Saved entries
================================
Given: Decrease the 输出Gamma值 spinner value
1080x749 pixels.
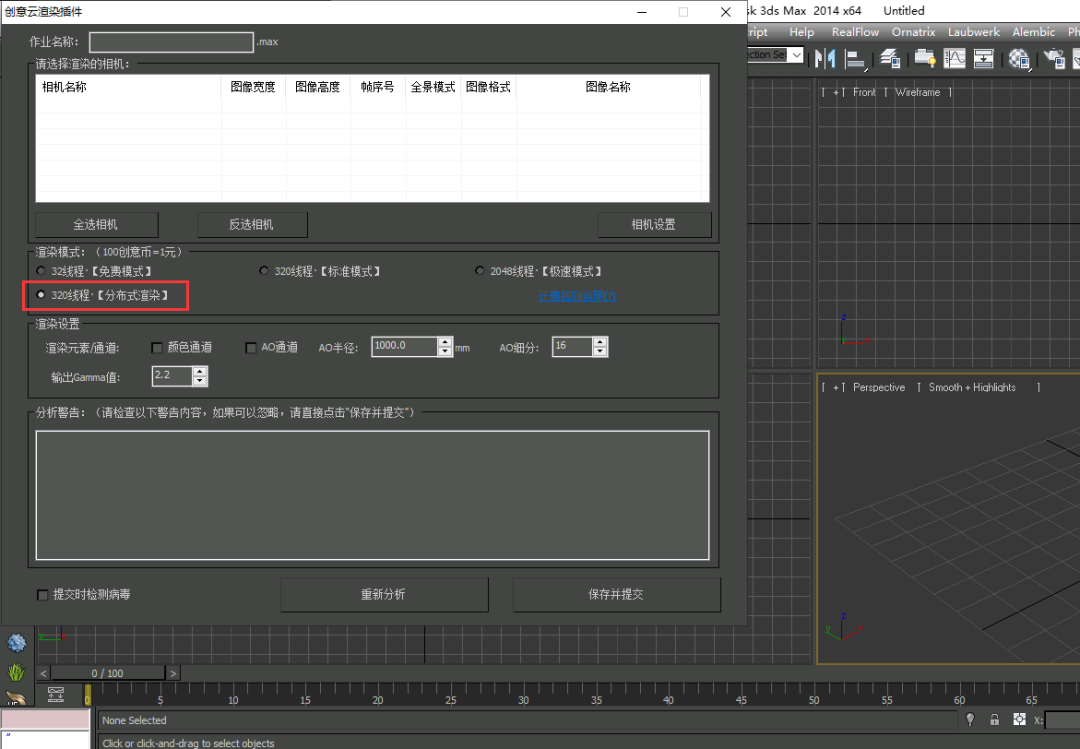Looking at the screenshot, I should [x=199, y=381].
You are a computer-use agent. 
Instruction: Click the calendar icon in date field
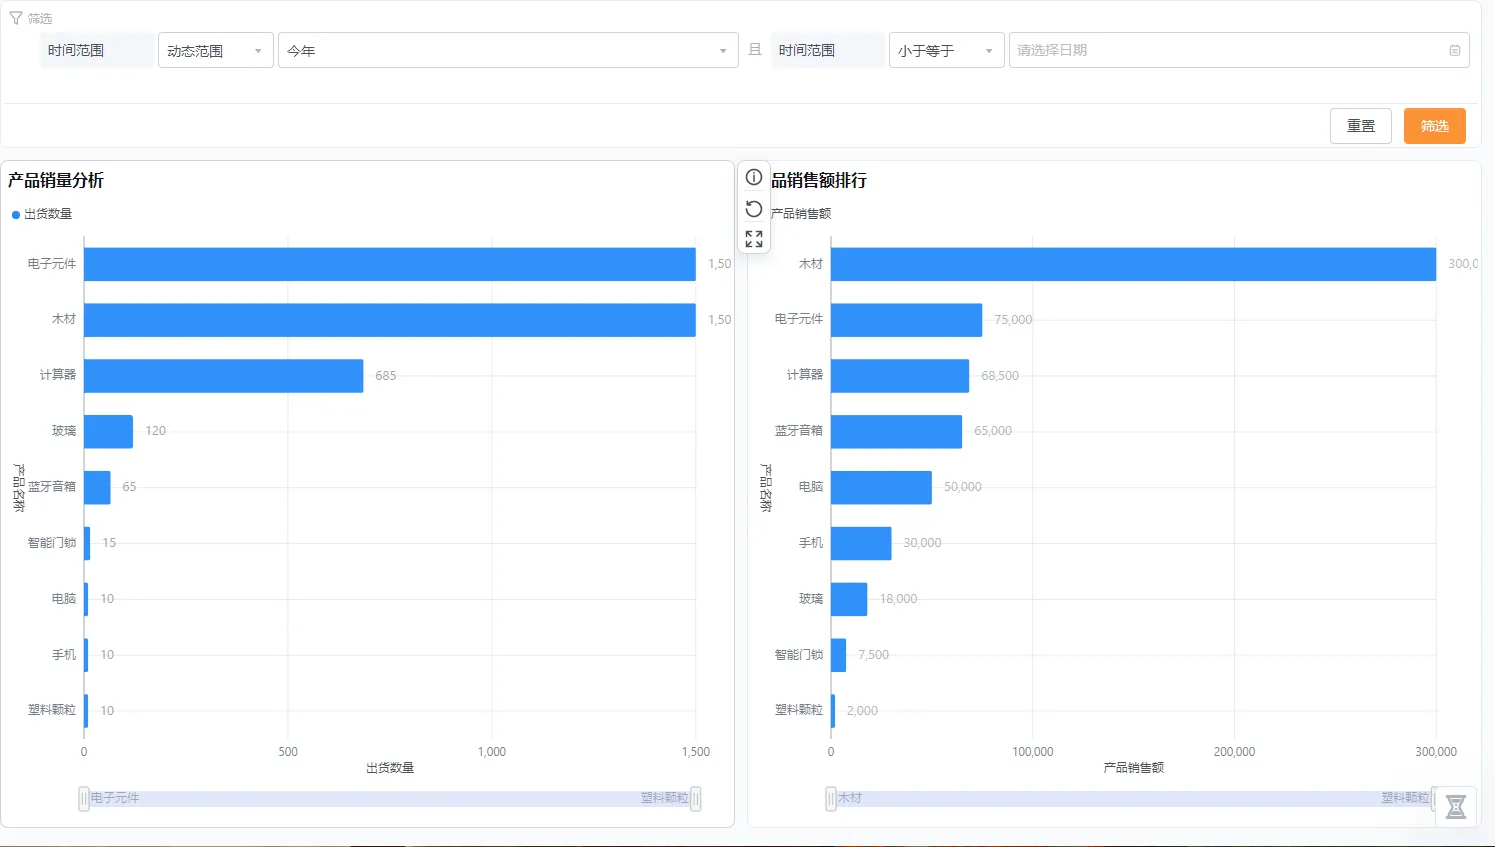point(1454,51)
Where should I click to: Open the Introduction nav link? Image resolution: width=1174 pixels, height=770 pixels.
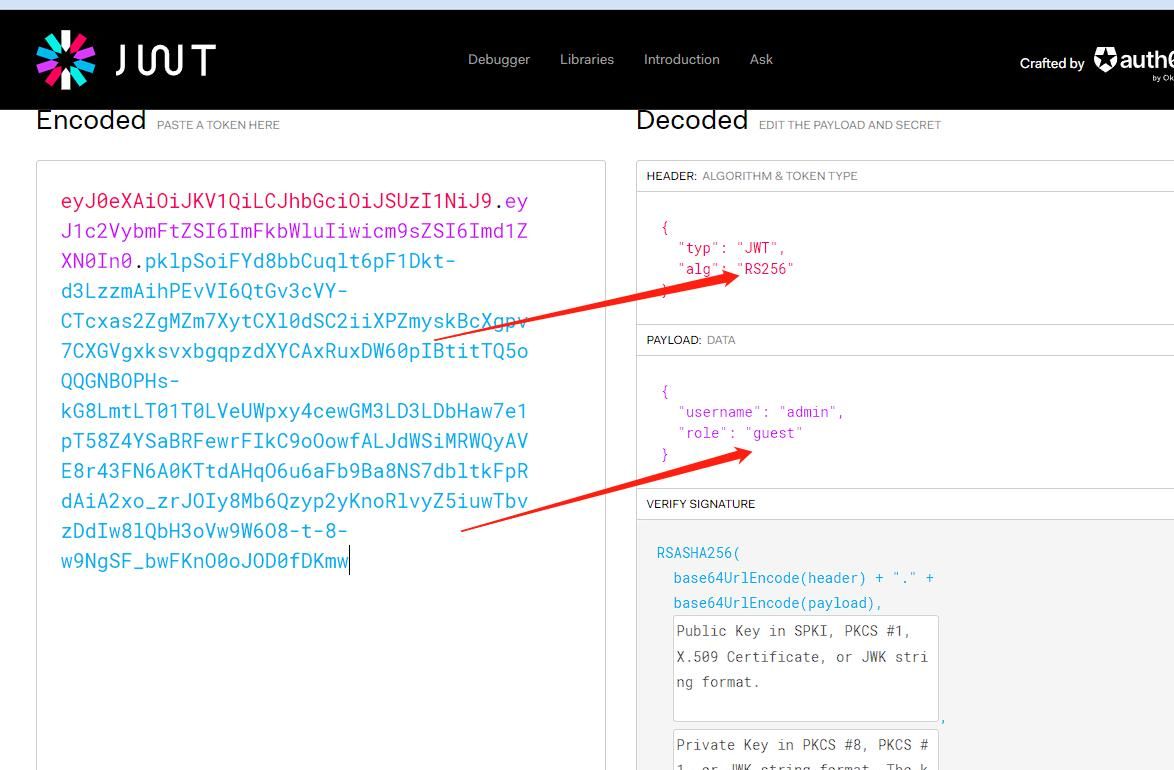tap(681, 59)
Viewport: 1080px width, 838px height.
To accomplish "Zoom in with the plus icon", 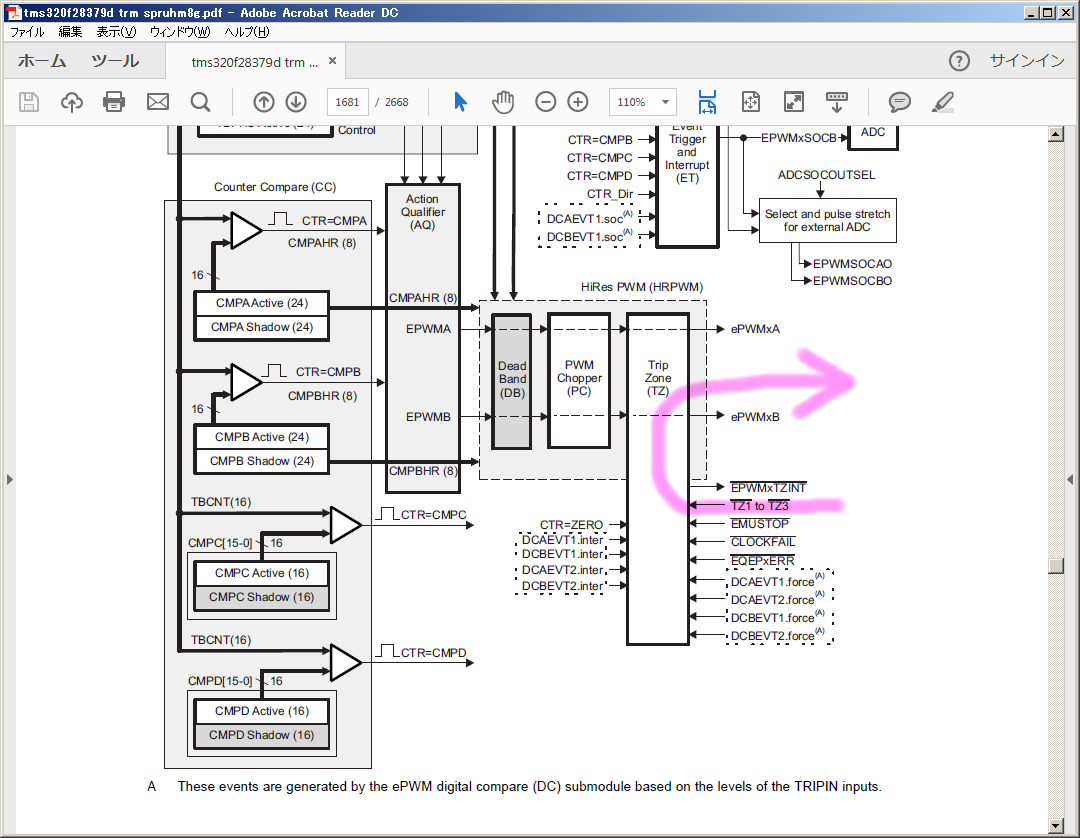I will [577, 101].
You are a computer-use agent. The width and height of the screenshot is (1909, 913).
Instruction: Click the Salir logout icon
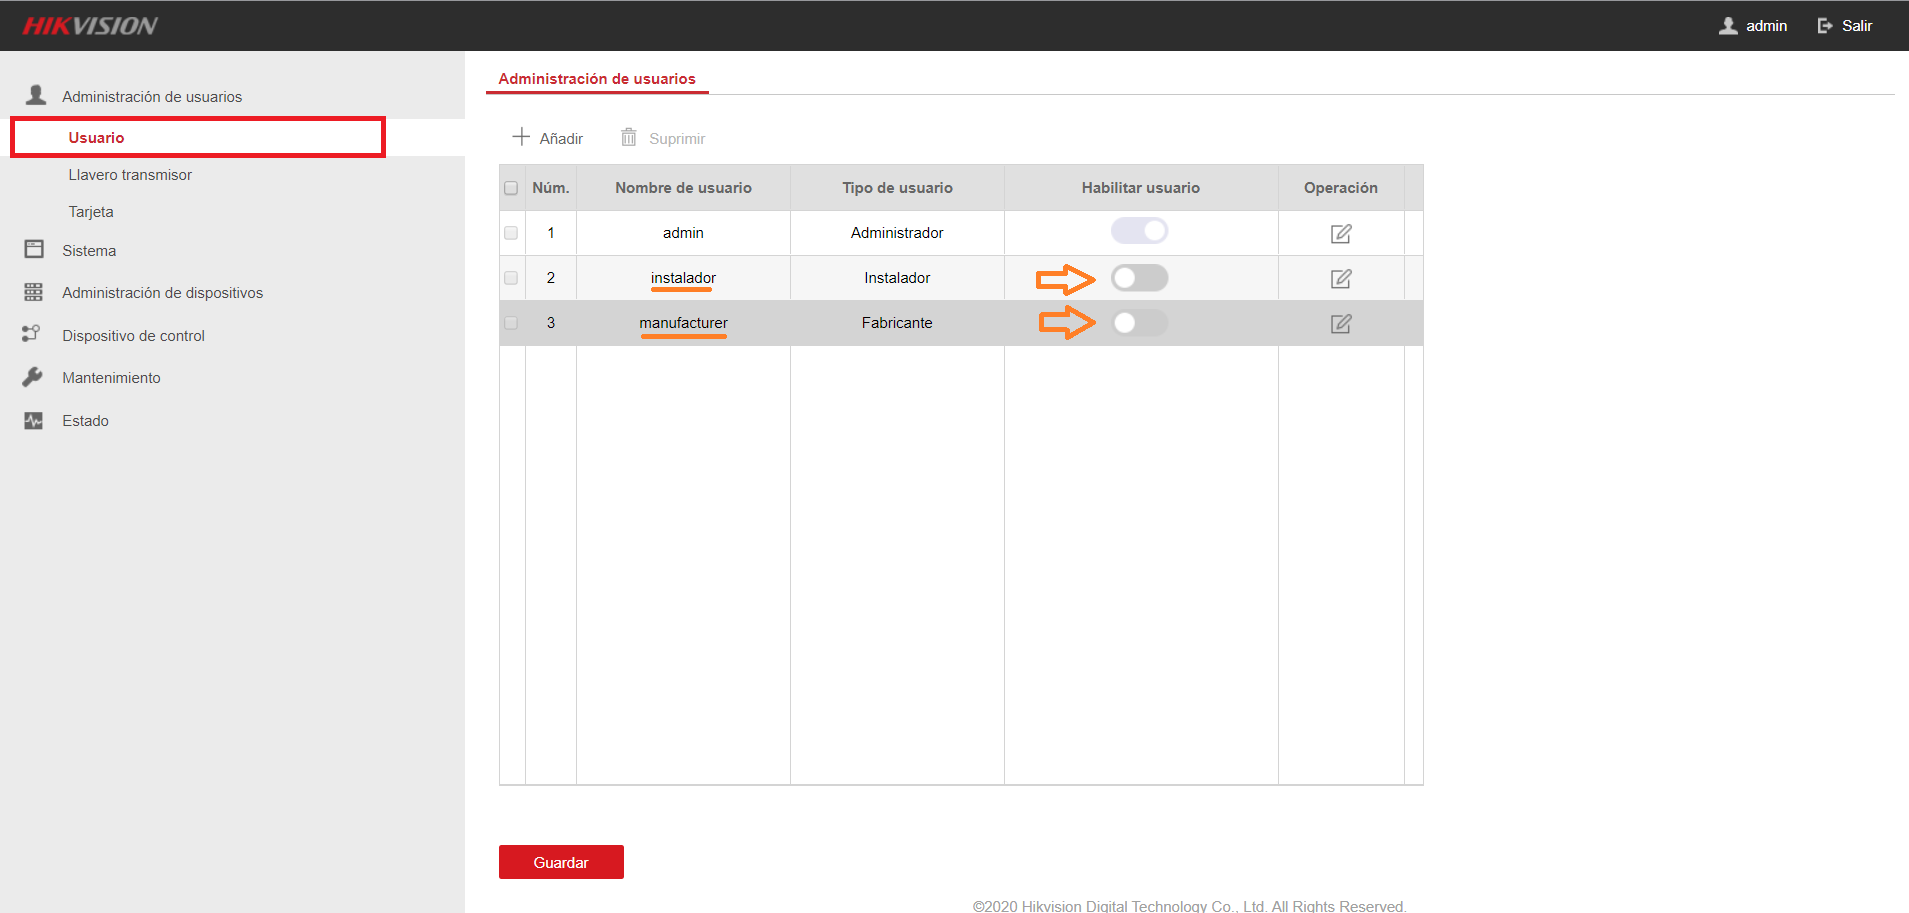pos(1825,26)
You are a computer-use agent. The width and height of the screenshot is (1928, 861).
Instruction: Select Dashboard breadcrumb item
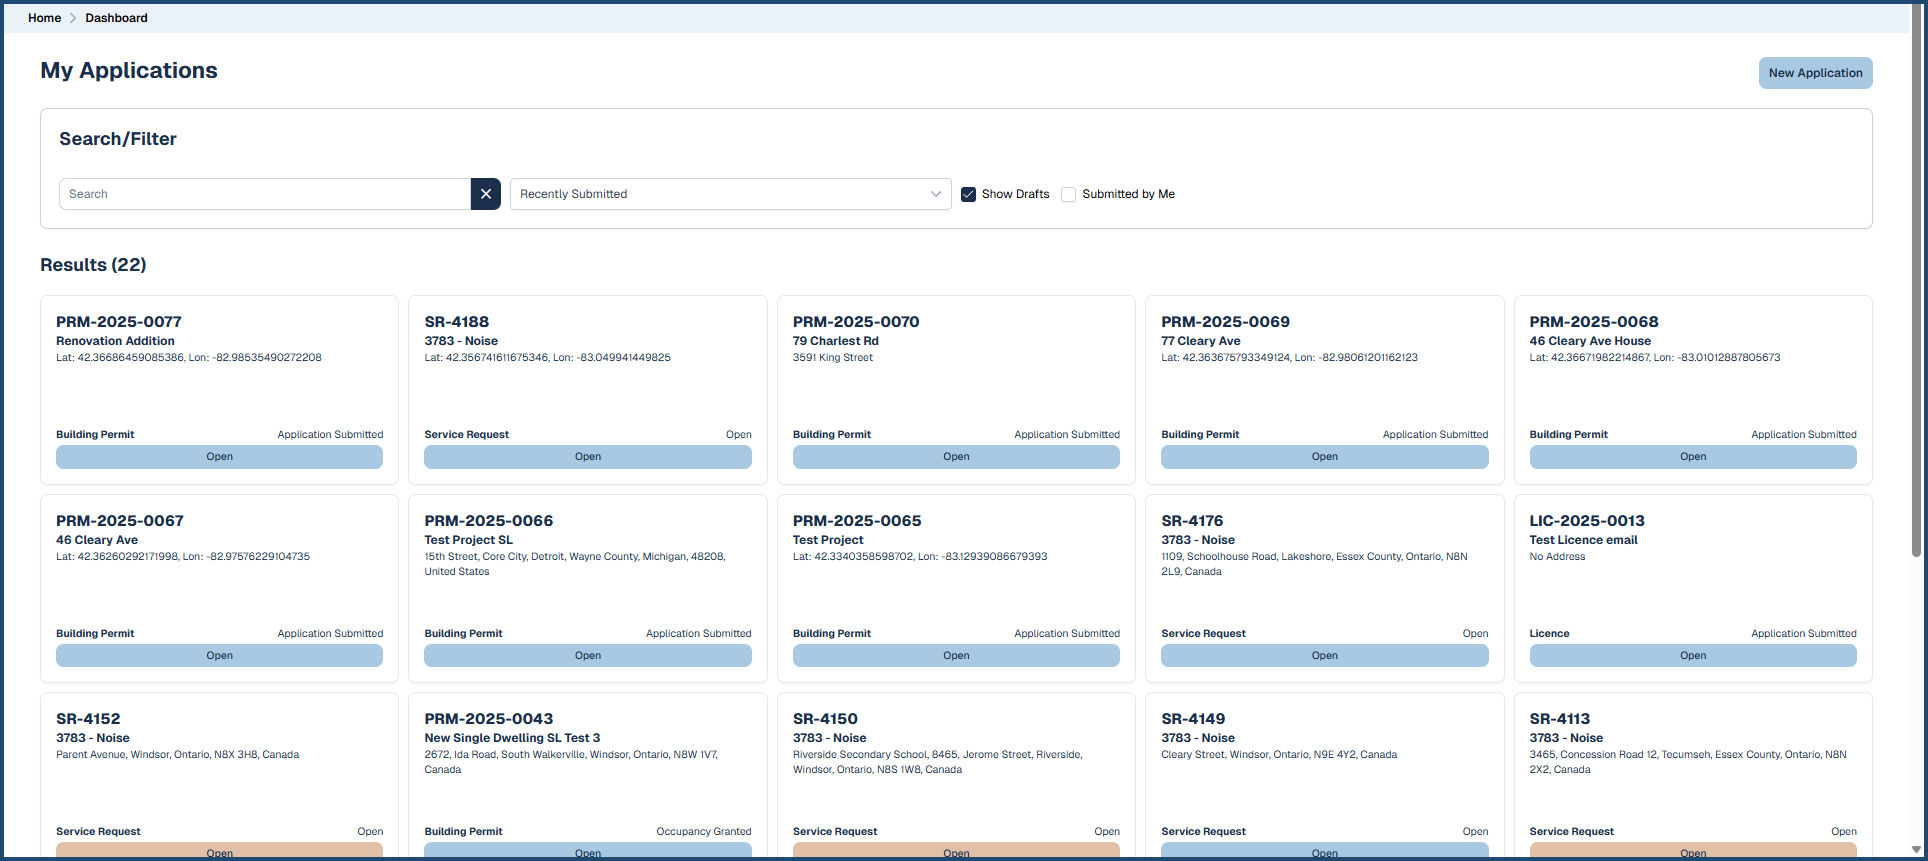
================================
> **Task instructions**: Within the entries above, report how many lines contain the word "computer"; the figure is all that is wanted.

> **Task answer**: 3